- Exercise objective -
Give back all the records below, unaltered.

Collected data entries
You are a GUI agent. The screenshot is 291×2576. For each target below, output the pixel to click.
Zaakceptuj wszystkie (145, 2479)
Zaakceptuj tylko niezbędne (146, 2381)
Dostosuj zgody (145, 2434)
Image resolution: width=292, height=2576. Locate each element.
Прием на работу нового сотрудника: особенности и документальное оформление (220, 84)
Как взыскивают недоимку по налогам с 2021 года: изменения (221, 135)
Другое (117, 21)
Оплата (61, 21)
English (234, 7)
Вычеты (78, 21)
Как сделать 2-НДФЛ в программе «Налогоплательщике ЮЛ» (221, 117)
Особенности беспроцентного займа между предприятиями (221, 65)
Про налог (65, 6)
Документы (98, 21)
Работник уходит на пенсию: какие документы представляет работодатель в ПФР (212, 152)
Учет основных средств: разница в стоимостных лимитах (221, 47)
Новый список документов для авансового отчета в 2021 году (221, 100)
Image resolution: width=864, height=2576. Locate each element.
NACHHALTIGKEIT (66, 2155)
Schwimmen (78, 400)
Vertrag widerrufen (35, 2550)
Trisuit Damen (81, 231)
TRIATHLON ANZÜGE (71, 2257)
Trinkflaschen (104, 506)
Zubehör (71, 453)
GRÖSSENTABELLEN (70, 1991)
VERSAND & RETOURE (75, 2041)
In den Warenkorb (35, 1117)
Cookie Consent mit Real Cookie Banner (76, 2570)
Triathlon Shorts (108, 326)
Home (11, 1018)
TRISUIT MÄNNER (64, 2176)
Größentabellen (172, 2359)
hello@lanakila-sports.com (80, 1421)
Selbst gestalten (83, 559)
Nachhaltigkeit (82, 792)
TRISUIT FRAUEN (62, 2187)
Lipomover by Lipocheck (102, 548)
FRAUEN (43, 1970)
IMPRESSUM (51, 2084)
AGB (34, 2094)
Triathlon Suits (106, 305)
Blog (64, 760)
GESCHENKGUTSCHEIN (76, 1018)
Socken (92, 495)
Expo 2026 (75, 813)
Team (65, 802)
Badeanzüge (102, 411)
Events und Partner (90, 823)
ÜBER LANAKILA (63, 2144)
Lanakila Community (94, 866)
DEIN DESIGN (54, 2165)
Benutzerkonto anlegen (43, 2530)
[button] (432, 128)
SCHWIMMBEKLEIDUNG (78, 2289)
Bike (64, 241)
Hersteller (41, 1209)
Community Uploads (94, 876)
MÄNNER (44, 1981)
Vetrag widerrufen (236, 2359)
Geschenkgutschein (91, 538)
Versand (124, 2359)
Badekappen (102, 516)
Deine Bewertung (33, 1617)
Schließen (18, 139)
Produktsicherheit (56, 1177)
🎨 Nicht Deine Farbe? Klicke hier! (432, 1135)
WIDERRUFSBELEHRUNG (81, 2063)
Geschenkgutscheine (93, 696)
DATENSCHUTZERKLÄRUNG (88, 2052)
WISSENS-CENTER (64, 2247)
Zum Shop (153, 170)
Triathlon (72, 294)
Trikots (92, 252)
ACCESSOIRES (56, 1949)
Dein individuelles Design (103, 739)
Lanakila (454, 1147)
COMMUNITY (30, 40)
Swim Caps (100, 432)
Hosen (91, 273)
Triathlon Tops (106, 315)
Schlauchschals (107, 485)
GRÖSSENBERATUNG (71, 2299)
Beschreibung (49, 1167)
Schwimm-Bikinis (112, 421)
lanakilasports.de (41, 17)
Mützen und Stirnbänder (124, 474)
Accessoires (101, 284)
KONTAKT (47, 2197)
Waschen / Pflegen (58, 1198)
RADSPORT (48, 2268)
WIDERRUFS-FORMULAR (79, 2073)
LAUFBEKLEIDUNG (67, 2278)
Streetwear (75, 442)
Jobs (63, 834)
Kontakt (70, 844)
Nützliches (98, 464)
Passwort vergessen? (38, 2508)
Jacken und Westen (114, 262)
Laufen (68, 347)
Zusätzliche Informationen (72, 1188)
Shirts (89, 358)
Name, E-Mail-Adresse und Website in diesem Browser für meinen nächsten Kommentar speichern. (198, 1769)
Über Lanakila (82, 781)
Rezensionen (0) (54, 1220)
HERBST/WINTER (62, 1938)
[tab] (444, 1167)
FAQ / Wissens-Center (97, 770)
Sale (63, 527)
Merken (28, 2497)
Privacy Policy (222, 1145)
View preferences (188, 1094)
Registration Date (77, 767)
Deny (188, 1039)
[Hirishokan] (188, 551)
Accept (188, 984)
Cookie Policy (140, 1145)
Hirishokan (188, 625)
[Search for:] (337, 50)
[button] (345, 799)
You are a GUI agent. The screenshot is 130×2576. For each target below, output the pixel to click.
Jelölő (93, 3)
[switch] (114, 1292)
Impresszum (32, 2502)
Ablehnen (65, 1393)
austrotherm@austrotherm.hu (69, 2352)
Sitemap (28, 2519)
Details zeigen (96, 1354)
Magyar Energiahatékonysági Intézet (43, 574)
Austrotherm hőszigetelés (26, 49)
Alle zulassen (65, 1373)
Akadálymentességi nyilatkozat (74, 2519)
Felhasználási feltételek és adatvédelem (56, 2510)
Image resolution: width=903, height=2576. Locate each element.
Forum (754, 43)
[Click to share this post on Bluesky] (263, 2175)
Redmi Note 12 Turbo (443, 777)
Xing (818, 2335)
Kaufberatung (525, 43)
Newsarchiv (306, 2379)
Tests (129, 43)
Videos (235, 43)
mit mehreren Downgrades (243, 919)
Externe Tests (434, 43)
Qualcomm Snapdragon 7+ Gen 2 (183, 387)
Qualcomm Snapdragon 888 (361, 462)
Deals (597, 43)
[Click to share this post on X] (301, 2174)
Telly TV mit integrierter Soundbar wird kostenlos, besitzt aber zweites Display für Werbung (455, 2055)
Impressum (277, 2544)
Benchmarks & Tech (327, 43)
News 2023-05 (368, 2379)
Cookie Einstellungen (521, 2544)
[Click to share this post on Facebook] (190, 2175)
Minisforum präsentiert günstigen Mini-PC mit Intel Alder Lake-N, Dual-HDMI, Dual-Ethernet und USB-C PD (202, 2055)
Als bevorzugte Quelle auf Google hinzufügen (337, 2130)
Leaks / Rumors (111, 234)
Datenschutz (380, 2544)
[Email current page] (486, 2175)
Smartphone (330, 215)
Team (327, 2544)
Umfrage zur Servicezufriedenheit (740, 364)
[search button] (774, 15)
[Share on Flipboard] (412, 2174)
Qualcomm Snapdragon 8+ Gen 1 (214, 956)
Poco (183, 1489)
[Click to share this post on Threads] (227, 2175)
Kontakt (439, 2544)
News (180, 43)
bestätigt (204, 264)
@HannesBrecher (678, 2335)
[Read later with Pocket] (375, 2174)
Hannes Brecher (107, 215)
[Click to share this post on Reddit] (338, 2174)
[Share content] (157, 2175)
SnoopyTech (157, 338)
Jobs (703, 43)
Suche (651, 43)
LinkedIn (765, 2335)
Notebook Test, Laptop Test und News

- Written response -
You are a GUI agent. The screenshot is 291×2576. For each target below, output the pixel to click.
Zaakceptuj wszystkie (145, 2479)
Zaakceptuj tylko niezbędne (146, 2381)
Dostosuj zgody (145, 2434)
Image resolution: width=292, height=2576. Locate each element.
Прием на работу нового сотрудника: особенности и документальное оформление (220, 84)
Как взыскивают недоимку по налогам с 2021 года: изменения (221, 135)
Другое (117, 21)
Оплата (61, 21)
English (234, 7)
Вычеты (78, 21)
Как сделать 2-НДФЛ в программе «Налогоплательщике ЮЛ» (221, 117)
Особенности беспроцентного займа между предприятиями (221, 65)
Про налог (65, 6)
Документы (98, 21)
Работник уходит на пенсию: какие документы представляет работодатель в ПФР (212, 152)
Учет основных средств: разница в стоимостных лимитах (221, 47)
Новый список документов для авансового отчета в 2021 году (221, 100)
Image resolution: width=864, height=2576. Locate each element.
NACHHALTIGKEIT (66, 2155)
Schwimmen (78, 400)
Vertrag widerrufen (35, 2550)
Trisuit Damen (81, 231)
TRIATHLON ANZÜGE (71, 2257)
Trinkflaschen (104, 506)
Zubehör (71, 453)
GRÖSSENTABELLEN (70, 1991)
VERSAND & RETOURE (75, 2041)
In den Warenkorb (35, 1117)
Cookie Consent mit Real Cookie Banner (76, 2570)
Triathlon Shorts (108, 326)
Home (11, 1018)
TRISUIT MÄNNER (64, 2176)
Größentabellen (172, 2359)
hello@lanakila-sports.com (80, 1421)
Selbst gestalten (83, 559)
Nachhaltigkeit (82, 792)
TRISUIT FRAUEN (62, 2187)
Lipomover by Lipocheck (102, 548)
FRAUEN (43, 1970)
IMPRESSUM (51, 2084)
AGB (34, 2094)
Triathlon Suits (106, 305)
Blog (64, 760)
GESCHENKGUTSCHEIN (76, 1018)
Socken (92, 495)
Expo 2026 (75, 813)
Team (65, 802)
Badeanzüge (102, 411)
Events und Partner (90, 823)
ÜBER LANAKILA (63, 2144)
Lanakila Community (94, 866)
DEIN DESIGN (54, 2165)
Benutzerkonto anlegen (43, 2530)
[button] (432, 128)
SCHWIMMBEKLEIDUNG (78, 2289)
Bike (64, 241)
Hersteller (41, 1209)
Community Uploads (94, 876)
MÄNNER (44, 1981)
Vetrag widerrufen (236, 2359)
Geschenkgutschein (91, 538)
Versand (124, 2359)
Badekappen (102, 516)
Deine Bewertung (33, 1617)
Schließen (18, 139)
Produktsicherheit (56, 1177)
🎨 Nicht Deine Farbe? Klicke hier! (432, 1135)
WIDERRUFSBELEHRUNG (81, 2063)
Geschenkgutscheine (93, 696)
DATENSCHUTZERKLÄRUNG (88, 2052)
WISSENS-CENTER (64, 2247)
Zum Shop (153, 170)
Triathlon (72, 294)
Trikots (92, 252)
ACCESSOIRES (56, 1949)
Dein individuelles Design (103, 739)
Lanakila (454, 1147)
COMMUNITY (30, 40)
Swim Caps (100, 432)
Hosen (91, 273)
Triathlon Tops (106, 315)
Schlauchschals (107, 485)
GRÖSSENBERATUNG (71, 2299)
Beschreibung (49, 1167)
Schwimm-Bikinis (112, 421)
lanakilasports.de (41, 17)
Mützen und Stirnbänder (124, 474)
Accessoires (101, 284)
KONTAKT (47, 2197)
Waschen / Pflegen (58, 1198)
RADSPORT (48, 2268)
WIDERRUFS-FORMULAR (79, 2073)
LAUFBEKLEIDUNG (67, 2278)
Streetwear (75, 442)
Jobs (63, 834)
Kontakt (70, 844)
Nützliches (98, 464)
Passwort vergessen? (38, 2508)
Jacken und Westen (114, 262)
Laufen (68, 347)
Zusätzliche Informationen (72, 1188)
Shirts (89, 358)
Name, E-Mail-Adresse und Website in diesem Browser für meinen nächsten Kommentar speichern. (198, 1769)
Über Lanakila (82, 781)
Rezensionen (0) (54, 1220)
HERBST/WINTER (62, 1938)
[tab] (444, 1167)
FAQ / Wissens-Center (97, 770)
Sale (63, 527)
Merken (28, 2497)
Privacy Policy (222, 1145)
View preferences (188, 1094)
Registration Date (77, 767)
Deny (188, 1039)
[Hirishokan] (188, 551)
Accept (188, 984)
Cookie Policy (140, 1145)
Hirishokan (188, 625)
[Search for:] (337, 50)
[button] (345, 799)
You are a GUI agent. The screenshot is 130×2576. For each target below, output the pixel to click.
Jelölő (93, 3)
[switch] (114, 1292)
Impresszum (32, 2502)
Ablehnen (65, 1393)
austrotherm@austrotherm.hu (69, 2352)
Sitemap (28, 2519)
Details zeigen (96, 1354)
Magyar Energiahatékonysági Intézet (43, 574)
Austrotherm hőszigetelés (26, 49)
Alle zulassen (65, 1373)
Akadálymentességi nyilatkozat (74, 2519)
Felhasználási feltételek és adatvédelem (56, 2510)
Image resolution: width=903, height=2576. Locate each element.
Forum (754, 43)
[Click to share this post on Bluesky] (263, 2175)
Redmi Note 12 Turbo (443, 777)
Xing (818, 2335)
Kaufberatung (525, 43)
Newsarchiv (306, 2379)
Tests (129, 43)
Videos (235, 43)
mit mehreren Downgrades (243, 919)
Externe Tests (434, 43)
Qualcomm Snapdragon 7+ Gen 2 (183, 387)
Qualcomm Snapdragon 888 (361, 462)
Deals (597, 43)
[Click to share this post on X] (301, 2174)
Telly TV mit integrierter Soundbar wird kostenlos, besitzt aber zweites Display für Werbung (455, 2055)
Impressum (277, 2544)
Benchmarks & Tech (327, 43)
News 2023-05 (368, 2379)
Cookie Einstellungen (521, 2544)
[Click to share this post on Facebook] (190, 2175)
Minisforum präsentiert günstigen Mini-PC mit Intel Alder Lake-N, Dual-HDMI, Dual-Ethernet und USB-C PD (202, 2055)
Als bevorzugte Quelle auf Google hinzufügen (337, 2130)
Leaks / Rumors (111, 234)
Datenschutz (380, 2544)
[Email current page] (486, 2175)
Smartphone (330, 215)
Team (327, 2544)
Umfrage zur Servicezufriedenheit (740, 364)
[search button] (774, 15)
[Share on Flipboard] (412, 2174)
Qualcomm Snapdragon 8+ Gen 1 (214, 956)
Poco (183, 1489)
[Click to share this post on Threads] (227, 2175)
Kontakt (439, 2544)
News (180, 43)
bestätigt (204, 264)
@HannesBrecher (678, 2335)
[Read later with Pocket] (375, 2174)
Hannes Brecher (107, 215)
[Click to share this post on Reddit] (338, 2174)
[Share content] (157, 2175)
SnoopyTech (157, 338)
Jobs (703, 43)
Suche (651, 43)
LinkedIn (765, 2335)
Notebook Test, Laptop Test und News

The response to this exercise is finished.